Is anyone actually using UCS Central in a production environment?

 

As a whole it is buggy and has lots of quirks.. If you are using in a production environment can you give details on how many UCSM are connected to it?

 

Thanks in advance. 

3 Replies 3

Walter Dey
VIP Alumni
VIP Alumni

Hi Eric

This is a valid question ? and there are many options that may impact the answer, e.g.

- green field / brown field setup ?

- do you require global service profiles (and therefore pools....)

I always recommend customers to introduce UCS Central in a non business critical fashion (brown field) ; e.g. consolidation of inventory, errors, maybe global NTP, DNS configuration, UCS backups. No global SP, pools,....

Once they feel comfortable, they could extend the functionality, eg. loading firmware and distributing to UCS domains, global SP and pools,....

UCS Central 1.3 introduced html v5, which is nice, but I was seeing a few caveats; going back to the old interface.

Walter.

you answered the question, even you don't have full confidence in ucs central to push it as a global production solution from the start. =)

Paul O'Leary
Level 1
Level 1

I do, and I finished a Greenfield project last year where it was instrumental in the success.
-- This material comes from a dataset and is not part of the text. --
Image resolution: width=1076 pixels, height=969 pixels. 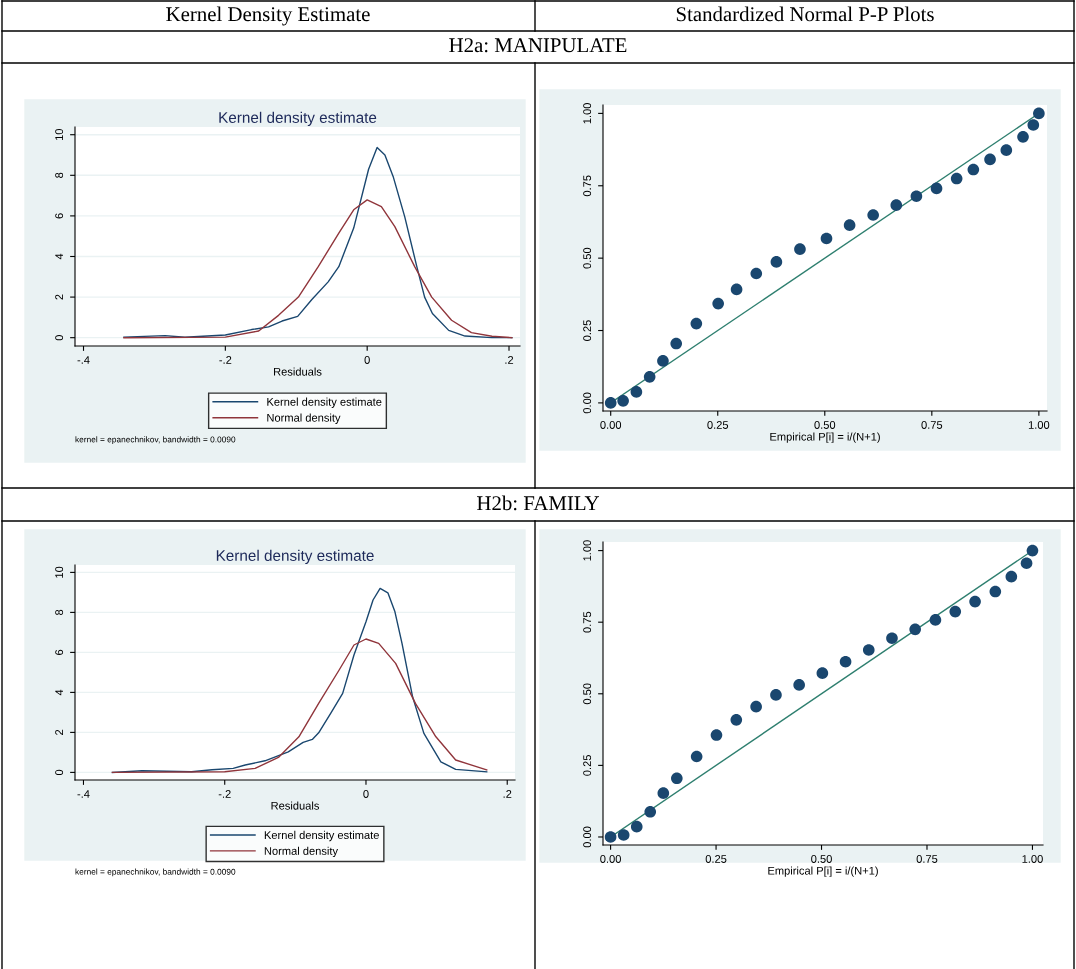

I had 4 sites in 3 countries with 150+ pieces of Cisco gear to run VMware on.

The kicker was that I used the UCS Emulator with UCSC to do the testing of all the environments and define the profiles and taxonomy. It was sensational.

I literally had ever site up and operational for OS deployment within 24 hours (northbound and SAN connectivity) due to the fact with UCSC you just allocate the UCSM to the right leaf and voila - all policies, VLANs, profiles etc are pushed. 

Absolutely brilliant.

The NTP bug was also a point where touching the NTP settings in a single spot made it easier to add and remove rather than the fat Java client or CLI.

I do not use Firmware Catalogs or upgrades via UCSC - i prefer to keep those entirely subject to local change management. Everything else is enabled via UCSC.

 

One caveat - It's a bear if you need to alter a fabric IP for a cluster. Still working around that in one site since the 'Official' option is basically to completely remove the config from a  UCS (stupid requirement). So i'm looking at kludges to that to avoid.

But overall, really a great tool if you are managing a multitude of sites in locations remote, or many many stacks with requirements for consistent conventions for infrastructure policies (which we all should have!)